Proposition n° 3 : Pour le financement des mesures de contrôle sanitaire, prévoir, a minima, une avance de l’État avec un remboursement des compagnies via la taxe d’aéroport. Réfléchir dès à présent à d’éventuelles modalités de répartition du financement entre l’État et les compagnies.

Proposition n° 4 : Si nécessaire, à moyen terme, prévoir une montée au capital de l’État dans Air France/KLM.

Proposition n° 5 : Réviser en urgence le règlement européen relatif au remboursement des vols annulés et mettre en place un fonds de garantie par l’État afin de rassurer les passagers sur la solvabilité des avoirs remis.

Proposition n° 6 : Évaluer les déficits des aérodromes au titre des missions de sécurité et de sûreté et compenser ces pertes, au cas par cas, lorsque la situation financière de l’aérodrome l’exige et tant que la taxe d’aéroport ne permettra pas d’apporter les ressources nécessaires.

Proposition n° 7 : Dans le plan de réduction des émissions de CO2 transmis par Air France à l’État, inscrire des engagements ambitieux en matière de renouvellement des flottes, d’incorporation de biocarburants, ou encore de restructuration du réseau intérieur.

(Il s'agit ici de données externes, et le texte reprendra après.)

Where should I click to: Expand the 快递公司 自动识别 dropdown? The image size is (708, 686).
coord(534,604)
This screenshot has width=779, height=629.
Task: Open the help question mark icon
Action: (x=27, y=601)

Proposition n° 8 : Renforcer l’ambition de la feuille de route sur les biocarburants durables. Dans le cadre de l’AMI, identifier des projets d’investissement, qui pourraient faire l’objet d’un soutien spécifique à la relance.

Proposition n° 9 : Maintenir les règles actuelles du programme CORSIA prévoyant une compensation des émissions supérieures aux niveaux enregistrés en 2020.

Proposition n° 10 : Garantir la remise en service progressive des lignes d’aménagement du territoire existantes en adaptant les arrêtés fixant les obligations de service public. Maintenir et, le cas échéant, accroître le soutien aux LAT prévu par la Stratégie nationale du transport aérien.

Proposition n° 11 : Si nécessaire, aider par des prêts garantis les compagnies indispensables à la connexion entre la métropole et les territoires ultra-marins, et entre les territoires ultra-marins. Fixer en contrepartie des engagements fermes de modération tarifaire.

Proposition n° 12 : Adapter, si elles existent, les stratégies aéroportuaires régionales à la nouvelle donne du transport aérien et accompagner les régions ne disposant pas encore d’une telle stratégie à se saisir pleinement de leur compétence.